In general, the order of influence of mixed materials on soil maturation was SAP > HA >B (Table 4). The optimal combination was SAP₃HA₃B₁₀, which is consistent with the test results (E7, a mixture of 3 g·kg^-1 SAP, 3 g·kg^-1 HA and 10 g·kg^-1 provides the best improvement in all treatments).

Soil Bacterial Community Richness and Diversity Analysis

After high-quality trimming and removal of chimeras, 446,425 bacterial sequences were obtained from the mixed materials, and the sequences were clustered into 3,639 bacterial operational taxonomic units (OTUs) with 97% identity as a cutoff (Table S1). All the rarefaction curves began to level off, suggesting that the microbial communities were reasonably characterized by the sampling effort (Fig. S3). The coverage of bacterial communities was higher than 97% for all samples (Table 6). The ACE and Chao 1 results (Table 6) showed that the richness of bacterial communities was higher in E1 than other samples and E9 was lower than other treatments. The results of Shannon and Simpson showed that the highest and lowest bacterial diversity were obtained by E9 and E4, respectively.

Table 6.

Different indexes of microbial communities’ richness and diversity in different samples.

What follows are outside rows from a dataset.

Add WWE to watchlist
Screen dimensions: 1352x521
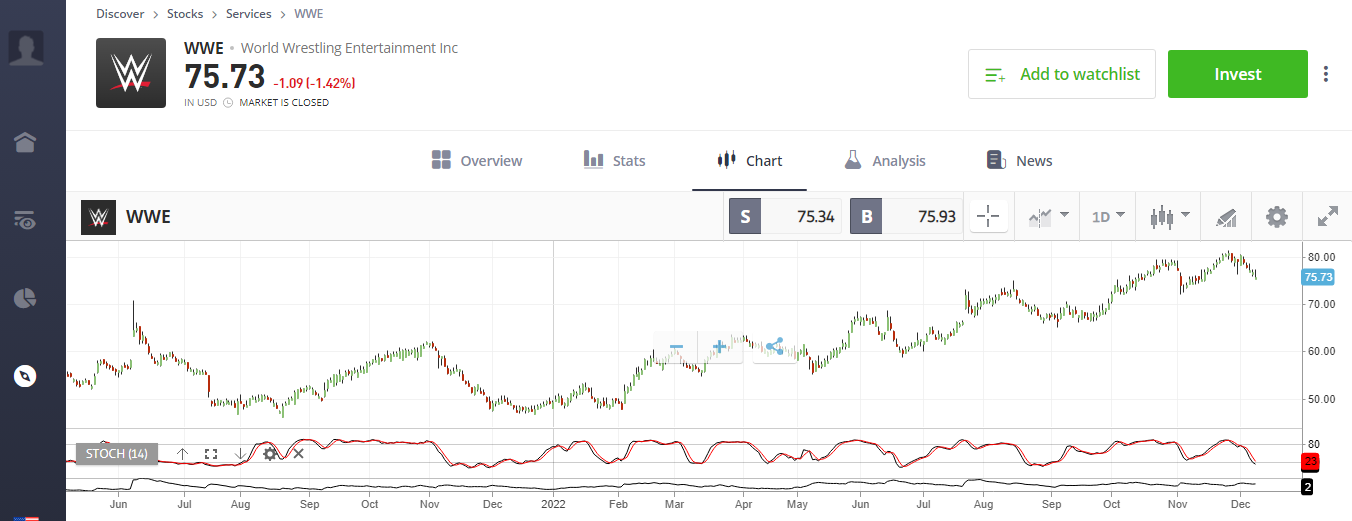[x=1061, y=74]
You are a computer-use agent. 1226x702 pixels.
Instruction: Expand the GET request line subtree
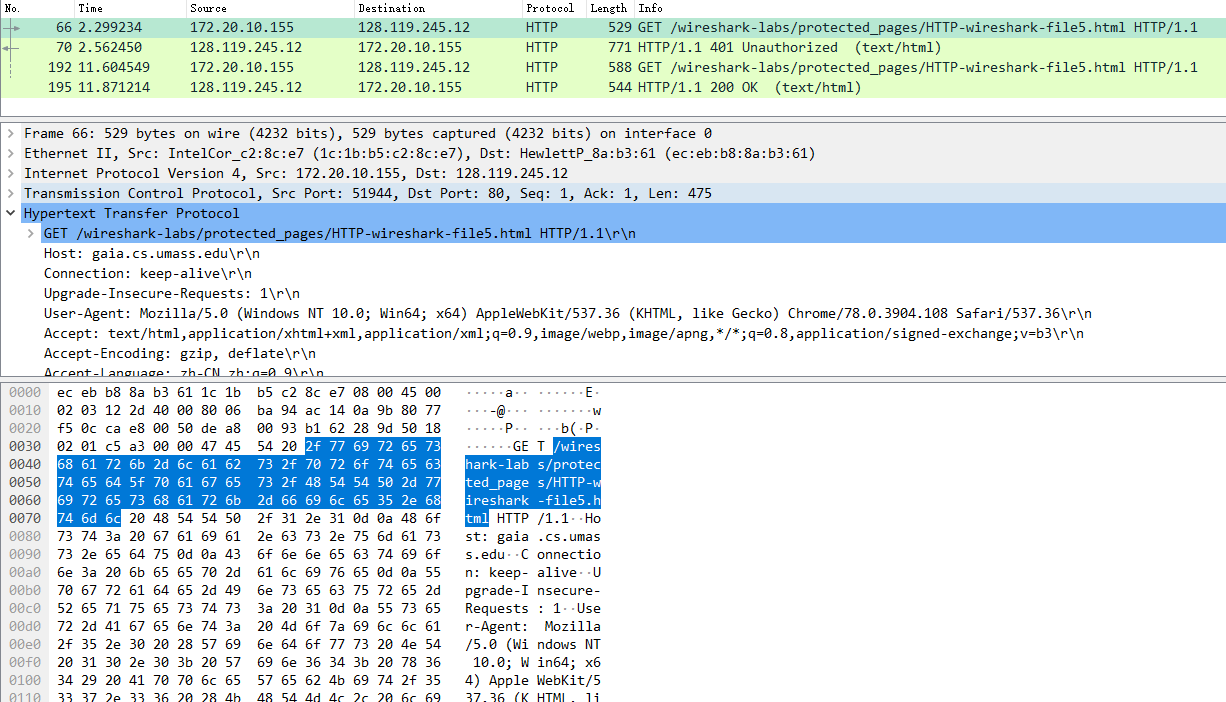31,233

Sample	Coverage	ACE	Chao 1	Shannon	Simpson
CK	0.97	2969.87	3031.12	6.78	0.0027
E1	0.98	3232.12	3256.57	6.88	0.0023
E2	0.98	3119.50	3131.36	6.82	0.0026
E3	0.98	3180.68	3152.67	6.84	0.0026
E4	0.98	3176.10	3206.63	6.92	0.0023
E5	0.98	3126.04	3170.21	6.82	0.0025
E6	0.98	3043.62	3069.09	6.65	0.0032
E7	0.98	3143.05	3099.03	6.85	0.0025
E8	0.98	3097.63	3115.19	6.81	0.0029
E9	0.98	2878.43	2914.12	6.51	0.0034

Effects of the Mixed Materials on the Composition of Soil Bacterial Community

In this study, bacterial phylum and class with relative abundances above 0.1% of the total community were defined as dominant. The main phyla and classes were found in all samples with different amounts (Figs. 2A and 2B). The dominant 17 bacterial phyla in ten different treatments were Acidobacteria, Actinobacteria, Armatimonadetes, Bacteroidetes, Chlorobi, Chloroflexi, Cyanobacteria, Firmicutes, GAL15, Gemmatimonadetes, Latescibacteria, Nitrospirae, Planctomycetes, Proteobacteria, Saccharibacteria, Tectomicrobia, and Verrucomicrobia. Among them, the most abundance bacterial phyla were Acidobacteria (E8, 20.18%), Actinobacteria (E6, 29.87%), Chloroflexi (E4, 20.23%), and Proteobacteria (E9, 31.40%). The dominant 18 bacterial classes in ten treatments were Actinobacteria, Acidobacteria, Alphaprotebacteria, Betaproteobacteria, Deltaprobacteria, Gammaproteobacteria, Gemmatimonadetes, Thermomicrobia, Bacilli, Cyanobacteria, Nitrospira, Anaerolineae, KD4-96, Sphingobacteriia, Chloroflexia, Cytophagia, and Gitt-GS-136. Among them, the most abundant bacterial classes were Actinobacteria (E6, 29.87%), Acidobacteria (E8, 20.18%), and Alphaprotebacteria (E4, 11.72%).

Fig. 2. Microbial community structures of all ten samples under different treatments at different classification levels: (A) phylum level, (B) class level (C) cluster analysis and heat map showing the bacterial community composition of each sample based on an analysis of the 50 most abundant genera.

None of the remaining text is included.